The main details are:
Revenue neutrality. The budget calls for the House Ways and Means Committee to produce a tax reform package with a tax revenue target of between 18 and 19 percent of GDP. This is in line with historical revenue figures. By contrast, big government budgets like "Gang of Six," "Simpson-Bowles," and the Obama budget call for a long-range revenue target of over 20 percent of GDP. The Ryan budget is a no tax hikes budget.
Six personal rates down to two. The Ryan budget replaces the current six-rate personal income tax structure (10, 15, 25, 28, 33, and 35 percent) with a two-rate system of 10 and 25 percent.

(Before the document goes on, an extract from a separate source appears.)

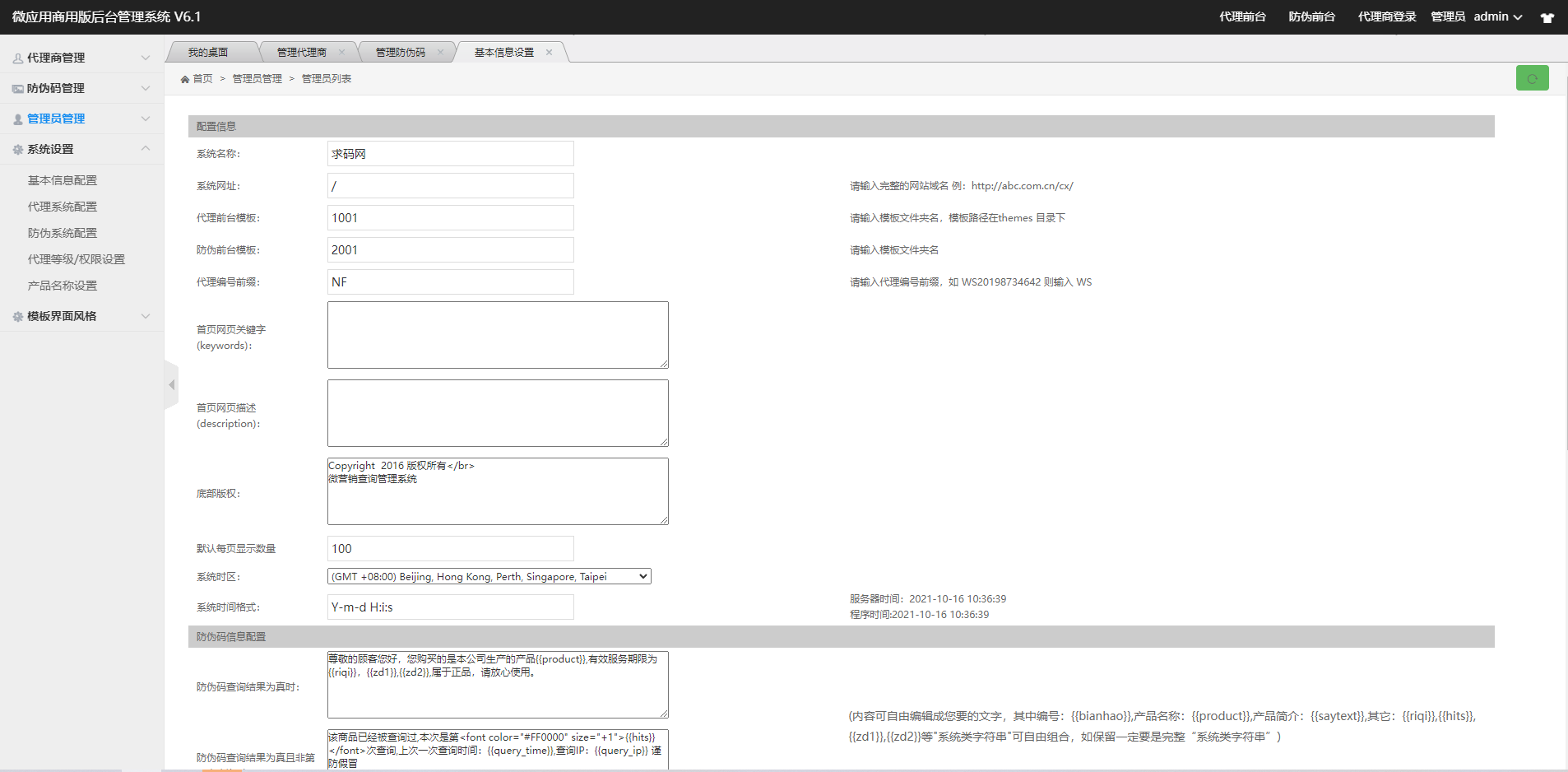This screenshot has width=1568, height=772.
Task: Expand the 模板界面风格 sidebar menu
Action: click(81, 316)
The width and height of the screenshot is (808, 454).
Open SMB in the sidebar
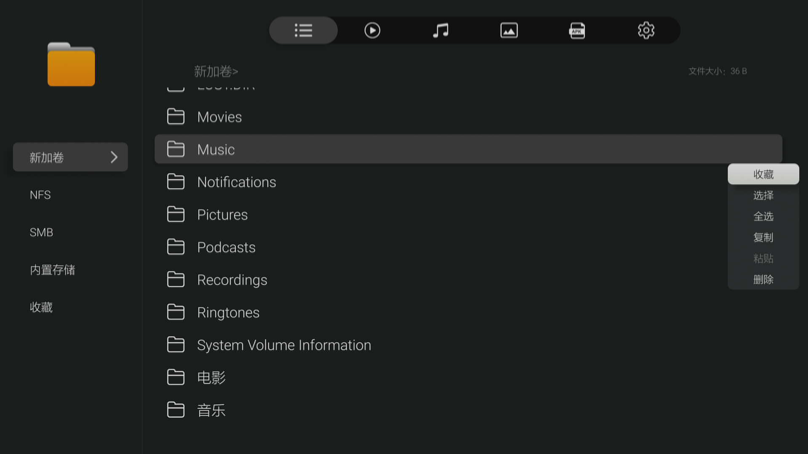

This will result in a lower tax rate on the majority of small business profits, from 33 or 35 percent down to 25 percent.
Repeals Obamacare tax hikes. The Ryan budget eliminates the entire Obamacare law. This includes repealing the 20 new or higher taxes which have taken or are about to take effect from that law.
Eliminate the AMT. The Ryan budget eliminates the AMT, instead favoring a simpler system with lower rates and a broad tax base.
Lower rates on businesses. As said above, the Ryan budget lowers the tax rate on the majority of small business profits to 25 percent. It also lowers the federal income tax rate on larger corporate employers from 35 percent (the highest in the developed world) to 25 percent (closer to the developed nation average). While this makes American companies more competitive, it would still leave us with a higher corporate income tax rate than the developed nation average, Canada, and the United Kingdom. In order to make us truly internationally-competitive, the federal rate must fall to 20 percent or less.
No more picking winners and losers in the tax code. In order to target revenues at 18-19 percent of GDP with tax rates no higher than 25 percent, the Ways and Means Committee will have to curtail or eliminate most tax exclusions, adjustments, deductions, and credits. That means that all consumed income will be taxed once and only once. No longer will the tax code favor one type of economic behavior over another.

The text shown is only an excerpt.